Siete sempre sovraeccitati? Calmatevi o vivrete meno. Questo è il messaggio di alcuni scienziati che studiano la connessione fra longevità e neuroni. La loro conclusione è che vita è più o meno lunga secondo l’azione di certe proteine ​​che calmano i neuroni sovraeccitati. Una nuova ricerca stabilisce una connessione molecolare tra il cervello e l’invecchiamento e mostra che i neuroni iperattivi possono ridurre la durata della vita spiega Veronique Greenwood su Quanta magazine.
Al di là dei segni evidenti come l’ingrigimento dei capelli e i problemi di memoria, scrive, ci sono una miriade di cambiamenti più sottili e consequenziali: i processi metabolici funzionano meno agevolmente; i neuroni rispondono meno rapidamente; la replicazione del DNA diventa più difettosa.

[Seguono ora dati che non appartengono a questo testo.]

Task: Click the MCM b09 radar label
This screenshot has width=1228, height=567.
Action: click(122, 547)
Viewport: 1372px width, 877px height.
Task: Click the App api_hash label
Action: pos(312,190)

Ma, prosegue, mentre può sembrare che il corpo si logori gradualmente, molti ricercatori credono invece che l’invecchiamento sia controllato a livello cellulare e biochimico. Finora, la ricerca ha suggerito che limitare drasticamente l’apporto calorico può avere un effetto benefico, così come manipolare alcuni geni negli animali da laboratorio.
Ma recentemente su Nature, Bruce Yankner, professore di genetica e neurologia alla Harvard Medical School, e i suoi colleghi hanno riferito di un controllore della durata della vita precedentemente trascurato: il livello di attività dei neuroni nel cervello.
In una serie di esperimenti su nematodi (vermi), topi e tessuto cerebrale umano, hanno scoperto che una proteina chiamata REST, che controlla l’espressione di molti geni legati all’attivazione neurale, controlla anche la durata della vita.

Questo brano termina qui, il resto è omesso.